[Records for locating described items]
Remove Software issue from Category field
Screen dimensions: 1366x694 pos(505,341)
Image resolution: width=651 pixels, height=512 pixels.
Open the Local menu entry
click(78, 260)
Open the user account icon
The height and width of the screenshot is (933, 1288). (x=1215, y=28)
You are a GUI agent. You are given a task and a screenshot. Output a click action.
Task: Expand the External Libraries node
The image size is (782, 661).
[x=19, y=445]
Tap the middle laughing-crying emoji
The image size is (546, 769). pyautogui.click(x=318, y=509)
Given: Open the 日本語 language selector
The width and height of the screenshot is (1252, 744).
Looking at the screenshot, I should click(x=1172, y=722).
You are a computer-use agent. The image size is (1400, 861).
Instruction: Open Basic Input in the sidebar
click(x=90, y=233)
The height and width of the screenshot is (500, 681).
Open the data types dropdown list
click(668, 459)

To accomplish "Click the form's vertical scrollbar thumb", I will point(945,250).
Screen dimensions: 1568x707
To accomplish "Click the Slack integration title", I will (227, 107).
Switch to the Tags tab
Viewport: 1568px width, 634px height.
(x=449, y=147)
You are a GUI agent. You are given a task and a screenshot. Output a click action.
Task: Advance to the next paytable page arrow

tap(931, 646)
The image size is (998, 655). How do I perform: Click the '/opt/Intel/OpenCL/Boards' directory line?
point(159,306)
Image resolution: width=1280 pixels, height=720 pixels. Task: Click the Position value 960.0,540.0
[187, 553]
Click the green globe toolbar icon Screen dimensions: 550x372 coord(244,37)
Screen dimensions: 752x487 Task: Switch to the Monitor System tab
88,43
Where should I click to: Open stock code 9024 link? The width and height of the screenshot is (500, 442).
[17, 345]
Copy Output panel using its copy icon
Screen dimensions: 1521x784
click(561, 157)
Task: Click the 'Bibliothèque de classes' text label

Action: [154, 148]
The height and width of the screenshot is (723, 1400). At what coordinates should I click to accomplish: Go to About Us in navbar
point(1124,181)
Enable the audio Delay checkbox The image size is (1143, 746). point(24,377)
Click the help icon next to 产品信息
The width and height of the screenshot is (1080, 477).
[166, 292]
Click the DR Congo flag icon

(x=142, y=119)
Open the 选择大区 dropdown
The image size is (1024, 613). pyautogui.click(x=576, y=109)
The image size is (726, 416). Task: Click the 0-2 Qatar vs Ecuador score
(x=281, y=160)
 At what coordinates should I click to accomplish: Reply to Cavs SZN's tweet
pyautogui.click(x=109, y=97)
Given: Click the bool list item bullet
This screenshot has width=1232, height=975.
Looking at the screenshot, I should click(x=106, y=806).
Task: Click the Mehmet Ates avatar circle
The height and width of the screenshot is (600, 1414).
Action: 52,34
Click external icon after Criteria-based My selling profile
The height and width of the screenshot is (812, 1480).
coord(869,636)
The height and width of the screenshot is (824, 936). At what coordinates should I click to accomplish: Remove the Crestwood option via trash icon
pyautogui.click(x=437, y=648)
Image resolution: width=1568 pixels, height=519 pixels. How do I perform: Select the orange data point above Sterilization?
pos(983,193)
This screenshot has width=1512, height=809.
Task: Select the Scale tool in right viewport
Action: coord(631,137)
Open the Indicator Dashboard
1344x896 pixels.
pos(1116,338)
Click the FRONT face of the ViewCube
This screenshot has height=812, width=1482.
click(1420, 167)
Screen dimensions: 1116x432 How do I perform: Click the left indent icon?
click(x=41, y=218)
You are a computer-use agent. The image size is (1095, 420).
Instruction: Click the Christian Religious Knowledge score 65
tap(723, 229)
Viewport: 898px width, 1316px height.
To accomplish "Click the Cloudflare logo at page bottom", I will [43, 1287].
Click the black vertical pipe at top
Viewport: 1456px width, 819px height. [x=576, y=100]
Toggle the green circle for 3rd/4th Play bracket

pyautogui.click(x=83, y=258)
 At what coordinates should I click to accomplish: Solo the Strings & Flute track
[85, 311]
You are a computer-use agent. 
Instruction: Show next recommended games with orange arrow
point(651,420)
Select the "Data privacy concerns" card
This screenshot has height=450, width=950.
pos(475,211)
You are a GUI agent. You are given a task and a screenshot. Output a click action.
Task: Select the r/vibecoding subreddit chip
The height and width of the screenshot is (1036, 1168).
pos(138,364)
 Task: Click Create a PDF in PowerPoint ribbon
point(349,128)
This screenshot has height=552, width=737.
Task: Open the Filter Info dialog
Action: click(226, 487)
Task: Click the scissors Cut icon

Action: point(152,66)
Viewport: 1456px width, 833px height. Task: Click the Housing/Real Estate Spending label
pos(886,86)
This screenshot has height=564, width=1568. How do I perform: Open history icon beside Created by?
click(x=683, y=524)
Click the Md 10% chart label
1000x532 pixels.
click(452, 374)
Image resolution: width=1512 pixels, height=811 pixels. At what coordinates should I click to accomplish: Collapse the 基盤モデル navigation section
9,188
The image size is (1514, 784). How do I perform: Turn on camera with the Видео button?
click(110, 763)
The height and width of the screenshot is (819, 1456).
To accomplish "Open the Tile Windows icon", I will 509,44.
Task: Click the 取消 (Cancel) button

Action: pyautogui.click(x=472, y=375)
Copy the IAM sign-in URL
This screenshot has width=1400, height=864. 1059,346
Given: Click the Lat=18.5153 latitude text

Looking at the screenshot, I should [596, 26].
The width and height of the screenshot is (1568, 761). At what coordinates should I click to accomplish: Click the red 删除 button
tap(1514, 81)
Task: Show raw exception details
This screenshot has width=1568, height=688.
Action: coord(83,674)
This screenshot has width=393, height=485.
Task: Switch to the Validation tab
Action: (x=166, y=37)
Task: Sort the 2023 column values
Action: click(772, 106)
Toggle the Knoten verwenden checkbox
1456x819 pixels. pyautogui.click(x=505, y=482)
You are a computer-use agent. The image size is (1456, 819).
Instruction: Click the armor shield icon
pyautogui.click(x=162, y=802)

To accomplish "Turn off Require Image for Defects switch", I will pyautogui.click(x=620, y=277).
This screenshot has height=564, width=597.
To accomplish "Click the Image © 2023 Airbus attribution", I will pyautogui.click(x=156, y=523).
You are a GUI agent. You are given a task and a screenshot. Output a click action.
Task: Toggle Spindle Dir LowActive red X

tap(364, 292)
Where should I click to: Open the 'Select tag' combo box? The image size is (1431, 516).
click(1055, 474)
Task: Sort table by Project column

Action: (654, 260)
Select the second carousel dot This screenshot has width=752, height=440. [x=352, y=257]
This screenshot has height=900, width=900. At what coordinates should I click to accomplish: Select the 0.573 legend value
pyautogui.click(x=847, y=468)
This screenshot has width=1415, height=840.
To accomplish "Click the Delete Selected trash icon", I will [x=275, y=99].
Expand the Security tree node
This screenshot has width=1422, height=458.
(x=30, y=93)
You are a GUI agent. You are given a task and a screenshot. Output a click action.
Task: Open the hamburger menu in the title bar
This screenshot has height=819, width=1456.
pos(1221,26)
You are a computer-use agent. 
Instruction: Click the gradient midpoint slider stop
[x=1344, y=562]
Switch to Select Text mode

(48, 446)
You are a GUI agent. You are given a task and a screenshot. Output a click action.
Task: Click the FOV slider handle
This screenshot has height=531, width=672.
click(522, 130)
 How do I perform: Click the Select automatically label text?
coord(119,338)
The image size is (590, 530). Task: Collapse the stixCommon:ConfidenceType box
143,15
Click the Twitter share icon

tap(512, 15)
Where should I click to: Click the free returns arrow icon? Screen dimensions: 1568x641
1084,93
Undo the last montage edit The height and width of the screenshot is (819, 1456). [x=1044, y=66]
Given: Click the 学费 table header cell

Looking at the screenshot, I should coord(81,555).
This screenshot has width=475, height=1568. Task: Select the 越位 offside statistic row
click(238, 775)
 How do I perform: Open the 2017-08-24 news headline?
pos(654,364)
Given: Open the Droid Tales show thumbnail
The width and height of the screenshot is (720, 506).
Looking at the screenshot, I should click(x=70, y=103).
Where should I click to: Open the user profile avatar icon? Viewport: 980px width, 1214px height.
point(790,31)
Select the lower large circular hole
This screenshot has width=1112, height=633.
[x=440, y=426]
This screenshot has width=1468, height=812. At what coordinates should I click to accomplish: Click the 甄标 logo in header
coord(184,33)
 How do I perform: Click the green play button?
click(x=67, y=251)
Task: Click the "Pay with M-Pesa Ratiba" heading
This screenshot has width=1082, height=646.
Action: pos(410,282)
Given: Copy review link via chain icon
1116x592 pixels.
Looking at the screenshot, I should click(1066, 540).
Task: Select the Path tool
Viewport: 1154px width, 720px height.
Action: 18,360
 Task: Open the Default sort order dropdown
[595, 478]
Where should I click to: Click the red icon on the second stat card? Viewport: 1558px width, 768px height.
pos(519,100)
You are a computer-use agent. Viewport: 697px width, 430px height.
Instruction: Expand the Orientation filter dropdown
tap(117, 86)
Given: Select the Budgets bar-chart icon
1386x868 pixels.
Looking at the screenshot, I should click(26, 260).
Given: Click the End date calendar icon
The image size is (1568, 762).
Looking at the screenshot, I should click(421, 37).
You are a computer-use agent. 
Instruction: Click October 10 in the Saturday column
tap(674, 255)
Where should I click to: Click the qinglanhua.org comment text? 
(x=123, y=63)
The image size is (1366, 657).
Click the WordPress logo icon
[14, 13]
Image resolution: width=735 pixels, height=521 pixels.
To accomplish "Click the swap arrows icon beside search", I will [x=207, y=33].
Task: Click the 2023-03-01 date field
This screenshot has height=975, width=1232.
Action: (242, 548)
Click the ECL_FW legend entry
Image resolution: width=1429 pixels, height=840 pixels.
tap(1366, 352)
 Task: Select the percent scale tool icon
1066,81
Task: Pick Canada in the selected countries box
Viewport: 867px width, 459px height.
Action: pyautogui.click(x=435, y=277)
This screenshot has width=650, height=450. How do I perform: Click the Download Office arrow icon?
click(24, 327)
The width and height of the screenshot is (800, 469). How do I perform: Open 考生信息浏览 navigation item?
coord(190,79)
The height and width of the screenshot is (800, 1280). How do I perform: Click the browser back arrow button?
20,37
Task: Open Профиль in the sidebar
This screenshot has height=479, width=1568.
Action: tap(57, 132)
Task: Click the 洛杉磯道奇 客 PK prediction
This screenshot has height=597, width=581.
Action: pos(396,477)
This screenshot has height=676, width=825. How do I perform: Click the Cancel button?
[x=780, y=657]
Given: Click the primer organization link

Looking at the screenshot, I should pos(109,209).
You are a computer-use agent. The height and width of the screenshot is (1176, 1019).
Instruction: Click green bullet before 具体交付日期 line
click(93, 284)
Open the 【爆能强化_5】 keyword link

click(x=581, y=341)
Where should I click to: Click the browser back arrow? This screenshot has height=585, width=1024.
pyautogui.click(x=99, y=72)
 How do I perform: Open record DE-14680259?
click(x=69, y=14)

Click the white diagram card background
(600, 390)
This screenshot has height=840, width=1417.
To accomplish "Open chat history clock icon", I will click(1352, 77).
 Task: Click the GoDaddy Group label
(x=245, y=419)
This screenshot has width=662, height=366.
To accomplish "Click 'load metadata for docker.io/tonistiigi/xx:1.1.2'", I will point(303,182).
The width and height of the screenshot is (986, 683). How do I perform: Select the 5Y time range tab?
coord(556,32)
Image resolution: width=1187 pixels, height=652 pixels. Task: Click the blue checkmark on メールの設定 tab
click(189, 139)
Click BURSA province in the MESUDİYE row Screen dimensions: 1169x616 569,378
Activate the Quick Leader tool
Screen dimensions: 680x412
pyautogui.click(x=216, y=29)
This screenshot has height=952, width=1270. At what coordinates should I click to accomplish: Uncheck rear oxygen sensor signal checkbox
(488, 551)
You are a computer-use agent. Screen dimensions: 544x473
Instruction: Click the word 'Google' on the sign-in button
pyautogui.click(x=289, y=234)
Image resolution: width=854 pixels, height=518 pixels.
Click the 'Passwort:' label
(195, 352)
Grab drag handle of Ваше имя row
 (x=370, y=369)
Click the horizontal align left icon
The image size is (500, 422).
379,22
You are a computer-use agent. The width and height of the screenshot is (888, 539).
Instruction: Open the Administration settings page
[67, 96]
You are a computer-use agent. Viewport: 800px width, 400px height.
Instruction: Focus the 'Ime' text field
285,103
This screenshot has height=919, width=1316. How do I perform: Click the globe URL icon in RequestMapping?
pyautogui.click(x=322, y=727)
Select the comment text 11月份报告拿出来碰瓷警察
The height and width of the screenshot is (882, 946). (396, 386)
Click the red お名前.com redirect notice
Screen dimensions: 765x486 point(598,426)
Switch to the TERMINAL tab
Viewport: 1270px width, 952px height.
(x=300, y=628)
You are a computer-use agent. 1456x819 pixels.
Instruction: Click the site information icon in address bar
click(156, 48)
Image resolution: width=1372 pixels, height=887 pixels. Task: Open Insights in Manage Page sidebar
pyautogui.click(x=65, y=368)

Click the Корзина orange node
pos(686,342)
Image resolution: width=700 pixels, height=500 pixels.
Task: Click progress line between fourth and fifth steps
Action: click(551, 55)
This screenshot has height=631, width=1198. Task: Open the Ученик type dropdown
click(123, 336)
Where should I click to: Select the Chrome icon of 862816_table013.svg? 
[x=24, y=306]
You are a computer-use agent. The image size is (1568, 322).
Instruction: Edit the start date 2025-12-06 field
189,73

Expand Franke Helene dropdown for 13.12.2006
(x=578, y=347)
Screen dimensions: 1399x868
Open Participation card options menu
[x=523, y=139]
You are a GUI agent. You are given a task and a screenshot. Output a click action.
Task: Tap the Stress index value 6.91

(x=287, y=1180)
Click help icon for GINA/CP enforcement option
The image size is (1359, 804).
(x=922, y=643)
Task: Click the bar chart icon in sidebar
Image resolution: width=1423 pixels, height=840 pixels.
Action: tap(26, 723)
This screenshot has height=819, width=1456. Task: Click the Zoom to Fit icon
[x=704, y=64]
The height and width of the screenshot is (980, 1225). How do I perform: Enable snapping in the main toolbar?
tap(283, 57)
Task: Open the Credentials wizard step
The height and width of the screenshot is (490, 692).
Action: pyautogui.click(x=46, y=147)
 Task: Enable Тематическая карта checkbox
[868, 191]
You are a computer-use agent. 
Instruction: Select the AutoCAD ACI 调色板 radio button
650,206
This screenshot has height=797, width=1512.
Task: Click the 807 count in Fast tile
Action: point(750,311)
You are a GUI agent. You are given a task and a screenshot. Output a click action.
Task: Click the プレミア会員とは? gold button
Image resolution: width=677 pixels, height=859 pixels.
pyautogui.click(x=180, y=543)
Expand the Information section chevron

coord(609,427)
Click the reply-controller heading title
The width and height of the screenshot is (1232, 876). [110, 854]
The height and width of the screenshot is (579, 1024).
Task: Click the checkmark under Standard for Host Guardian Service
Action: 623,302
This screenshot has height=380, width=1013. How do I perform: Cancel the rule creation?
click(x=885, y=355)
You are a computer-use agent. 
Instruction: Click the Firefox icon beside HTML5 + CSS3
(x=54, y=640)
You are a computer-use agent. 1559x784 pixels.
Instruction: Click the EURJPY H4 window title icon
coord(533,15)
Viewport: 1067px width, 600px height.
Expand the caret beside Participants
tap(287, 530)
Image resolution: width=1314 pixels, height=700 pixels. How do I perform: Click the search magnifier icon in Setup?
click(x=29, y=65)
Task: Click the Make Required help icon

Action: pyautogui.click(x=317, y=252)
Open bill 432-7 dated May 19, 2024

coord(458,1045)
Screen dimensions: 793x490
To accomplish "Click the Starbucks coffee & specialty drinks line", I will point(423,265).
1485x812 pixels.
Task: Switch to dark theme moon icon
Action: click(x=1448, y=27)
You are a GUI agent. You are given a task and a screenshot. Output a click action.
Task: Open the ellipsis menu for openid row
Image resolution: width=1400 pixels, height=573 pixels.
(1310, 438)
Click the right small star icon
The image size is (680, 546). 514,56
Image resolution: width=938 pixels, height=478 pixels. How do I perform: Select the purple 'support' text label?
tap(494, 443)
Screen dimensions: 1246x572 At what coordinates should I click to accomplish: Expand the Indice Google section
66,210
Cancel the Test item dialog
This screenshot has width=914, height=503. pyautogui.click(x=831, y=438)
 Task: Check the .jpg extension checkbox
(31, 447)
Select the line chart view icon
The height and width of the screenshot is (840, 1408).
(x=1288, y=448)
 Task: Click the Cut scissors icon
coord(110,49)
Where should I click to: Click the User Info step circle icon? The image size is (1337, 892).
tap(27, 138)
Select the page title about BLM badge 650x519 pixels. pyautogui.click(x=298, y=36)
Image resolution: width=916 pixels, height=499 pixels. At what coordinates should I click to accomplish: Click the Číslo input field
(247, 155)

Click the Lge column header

▸ **Exercise**:
Reproduce the data word for word, from the first line through the line that contains "The height and width of the screenshot is (933, 1288).", including both of those lines.

▸ **Solution for this task**:
Remove Software issue from Category field
Screen dimensions: 1366x694 pos(505,341)
Image resolution: width=651 pixels, height=512 pixels.
Open the Local menu entry
click(78, 260)
Open the user account icon
The height and width of the screenshot is (933, 1288). (x=1215, y=28)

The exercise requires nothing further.